Le digo que nunca he perdido la cabeza, que no entiendo mucho del deseo y que mi cuerpo no es sino un mundo completamente civilizado donde no hay sudor, sólo ropa interior limpia. Le hablo de mis obsesiones como si fueran algo que me hace interesante y no un ser humano más bien patológico. Sé que no la engaño (¿les he dicho que ella, como buena cáncer es muy perspicaz?). Ella sabe.
Sabe que de seguro he perdido la cabeza muchas veces y que, de cualquier modo, podría perderla de nuevo; sabe que entiendo, vivo y respiro el deseo, aunque lo niegue. Mi cuerpo, sin embargo, sí es un vecino insurrecto que peca en lo civilizado y en lo monótono, un mundo que espera ser alcanzado por el temblor ajeno y el propio, por el vaivén de piel y placer que me hará, invariablemente, caer en el estremecimiento. En el abandono total.
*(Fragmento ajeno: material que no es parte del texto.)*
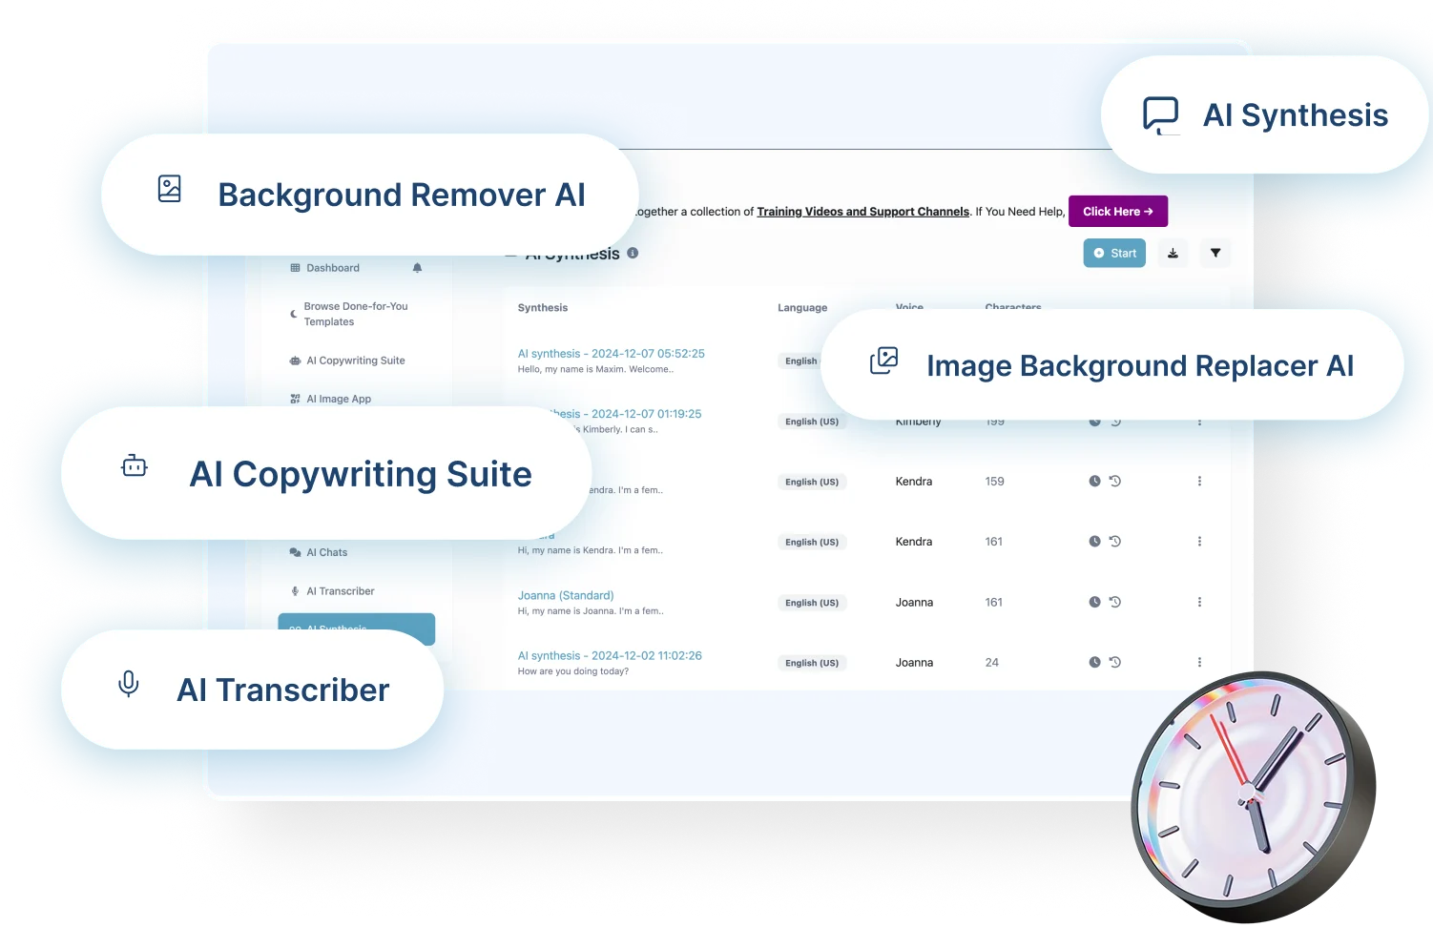Click the download icon beside the Start button
1433x948 pixels.
tap(1173, 254)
La verdad es esta, temo el estremecimiento, el abandono, el deseo. Porque lo he vivido o porque nunca lo he vivido. Porque lo he imaginado o lo he dibujado. O simplemente porque he escuchado que es como un temblor que todo lo derrumba, una actividad sísmica que deja a su paso un ser en ruinas, reducido a polvo. Y yo, no sé cómo decírselo (aunque en realidad, seguro ella ya lo sabe).